§ **ИЗБРАННЫЙ ОТРЫВОК**
'''
Религиозно ориентированная повседневность становилась при советской власти одним из основных препятствий для большевиков: "Очень долго справляли религиозные праздники. Не могли власти ничего сделать… В каждой деревне свои заветные праздники… В них делали какой-нибудь завет, например, у нас, завет на скота, чтоб падежа не было" (респондент 1916 г. р.). "Обычная бытовая религиозность" таила в себе опасность как пространство относительной свободы от пропаганды. Путь проникновения в это пространство лежал через детские учреждения, формирующие активную атеистическую позицию молодежи, нацеливавшие на преодоление межпоколенных связей в религиозных семьях.

Еще одну опасность представлял ритуал, который до революции мешал индивидуальному самовыражению, особенно в образованной среде с ее скептическим отношением к церкви. После 1917 года ситуация изменилась. Ритуал поддерживает религиозную жизнь людей Советской России, помогает не утратить конфессиональную идентичность. "Все дети в семье крещеные, причем крестили обязательно до года. В те времена шла борьба с религией… Крестили детей тайно, по несколько человек в одном доме. Для этих целей приезжал батюшка…" (респондент 1920 г. р.).

Детская вера в магическую силу могла стать опорой и для религиозного развития, быть использована для уверования молодого человека в коммунизм, для вовлечения его/ее в борьбу с "темными" взрослыми. Вера в Бога и в его отсутствие могли соединяться в одном и том же человеке. Респондент 1929 г. р. реконструирует повседневность своего детства так: "В детстве, вероятно, верил в чудеса, т. к. все время мечтал о таком чуде, которым бы пользовался и удивлял бы своих друзей. Родители мои были не очень набожны, хотя икона висела в углу с лампадкой. Отец вообще был атеист. Мы были все крещеные, но кресты не носили и Богу не молились". В этом мире атеизм, лампада, крещение, отсутствие молитв соединяются "волей места" в одной и той же личности. Бытовой ритуализм цикла церковных праздников определял жизнь даже тех людей, которые участвовали в разрушении храмов. В воспоминаниях респондентки 1931 г. р. рассказывается о праздновании Пасхи тем же человеком, который ходил разбирать храм: "Мама и папа проработали всю жизнь в колхозе. Помню, что мама была верующей, у нас в доме всегда стояла лампадка. Перед Пасхой все в доме мыли, наводили порядок. Всю ночь перед праздником мама стряпала… Помню еще, что очень любила сама раскрашивать яйца… Но в церковь мама не ходила, да ее в то время и не было. Церковь Святой Троицы я сама ходила разбирать. Конечно, в детстве я не понимала, что значит Пасха, но ее ждали". Разный опыт соединялся в детстве одного человека.
'''
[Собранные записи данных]
'''
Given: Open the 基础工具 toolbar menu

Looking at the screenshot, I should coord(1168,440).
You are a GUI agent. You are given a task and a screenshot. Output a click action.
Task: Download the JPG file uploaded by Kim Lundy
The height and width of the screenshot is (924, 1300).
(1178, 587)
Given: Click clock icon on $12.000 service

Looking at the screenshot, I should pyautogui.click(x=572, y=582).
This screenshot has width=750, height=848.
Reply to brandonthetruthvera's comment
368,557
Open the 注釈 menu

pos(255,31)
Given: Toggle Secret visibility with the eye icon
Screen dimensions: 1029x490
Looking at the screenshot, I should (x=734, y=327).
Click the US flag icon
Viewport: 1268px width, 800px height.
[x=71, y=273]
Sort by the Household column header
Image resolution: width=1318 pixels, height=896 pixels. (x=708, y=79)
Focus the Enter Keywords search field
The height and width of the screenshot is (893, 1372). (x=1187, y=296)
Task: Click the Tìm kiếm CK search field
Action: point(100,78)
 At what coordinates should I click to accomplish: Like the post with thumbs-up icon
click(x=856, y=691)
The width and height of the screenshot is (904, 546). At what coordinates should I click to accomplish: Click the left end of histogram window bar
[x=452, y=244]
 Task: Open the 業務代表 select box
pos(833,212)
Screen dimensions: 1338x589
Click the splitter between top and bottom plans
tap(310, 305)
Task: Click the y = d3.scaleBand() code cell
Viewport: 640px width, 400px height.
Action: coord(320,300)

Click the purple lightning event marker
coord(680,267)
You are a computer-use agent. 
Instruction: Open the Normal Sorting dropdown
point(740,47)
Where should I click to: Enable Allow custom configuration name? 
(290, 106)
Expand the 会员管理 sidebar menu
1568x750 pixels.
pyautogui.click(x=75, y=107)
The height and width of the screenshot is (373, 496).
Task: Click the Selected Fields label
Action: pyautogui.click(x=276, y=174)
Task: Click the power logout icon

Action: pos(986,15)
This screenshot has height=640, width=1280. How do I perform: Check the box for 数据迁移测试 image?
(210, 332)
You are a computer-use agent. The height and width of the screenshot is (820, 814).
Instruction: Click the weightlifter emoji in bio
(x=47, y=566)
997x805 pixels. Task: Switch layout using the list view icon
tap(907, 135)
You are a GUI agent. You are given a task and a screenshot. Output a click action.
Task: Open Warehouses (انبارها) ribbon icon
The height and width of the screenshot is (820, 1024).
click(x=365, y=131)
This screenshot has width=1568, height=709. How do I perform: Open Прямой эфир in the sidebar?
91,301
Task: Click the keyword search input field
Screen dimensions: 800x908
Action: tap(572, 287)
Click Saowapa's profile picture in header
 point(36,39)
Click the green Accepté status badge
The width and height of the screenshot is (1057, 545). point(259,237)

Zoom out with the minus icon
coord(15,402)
'''
§ **ИСПОЛЬЗУЯ СВЕДЕНИЯ**
- 1) Воспроизведите из отрывка о религиозной повседневности при советской власти всё, начиная с "Еще одну опасность" и вплоть до "1920 г. р.).".
- 2) Продолжите отрывок о религиозной повседневности при советской власти, начав сразу после его последнего предложения.

§ **ВЫПОЛНЕННЫЕ ЗАДАНИЯ**
- 1)
Еще одну опасность представлял ритуал, который до революции мешал индивидуальному самовыражению, особенно в образованной среде с ее скептическим отношением к церкви. После 1917 года ситуация изменилась. Ритуал поддерживает религиозную жизнь людей Советской России, помогает не утратить конфессиональную идентичность. "Все дети в семье крещеные, причем крестили обязательно до года. В те времена шла борьба с религией… Крестили детей тайно, по несколько человек в одном доме. Для этих целей приезжал батюшка…" (респондент 1920 г. р.).

- 2)
Из детского мира уходило все, что так или иначе относилось к религиозной вере. В детской литературе, например, "сокращали не только ради простоты и доступности, зачастую делались просто купюры, – из Андерсена, из тех же "Серебряных коньков" (Толстого) изымались такие слова и словосочетания, как Бог, Христос, Рождество, осенять знаменьем, благословлять – ведь религия и все, с нею связанное, – опиум". Результатом процесса "лингвистической атеизации" стало складывание представлений о мире без религии, в котором нет ничего религиозного, поскольку нет обозначающих его слов: "Тетя Настя во выходным шепчет и шепчет в своем углу, собираясь в церковь: "Так! Это я взяла, сумку захватила, в церкву не опоздать бы… Господи, прости грехи наши… Чулки штопать надо, стирку завтра, в церкву нынче… не разбудить бы энтих… ну все, в церкву пошла…" Мой сон, убаюканный тетинастиным уютным шепотом, переводит услышанную "церкву" в сладкую сторону: счастливая тетя Настя, каждое воскресенье в цирк ходит…"

К этому времени уже сильно затруднено "прохождение информации" о вере от старших к молодым поколениям. Окружающее молодежь, обжитое ею пространство становится атеистическим. Верующие замыкаются в себе, и даже если молятся "на виду у всей семьи", то не вступают в диалог о своей вере, не разъясняют ее детям. Дети лишь со стороны наблюдают за ними. Воспоминания сохранили случаи активной полемики "новых детей" со "старыми предками".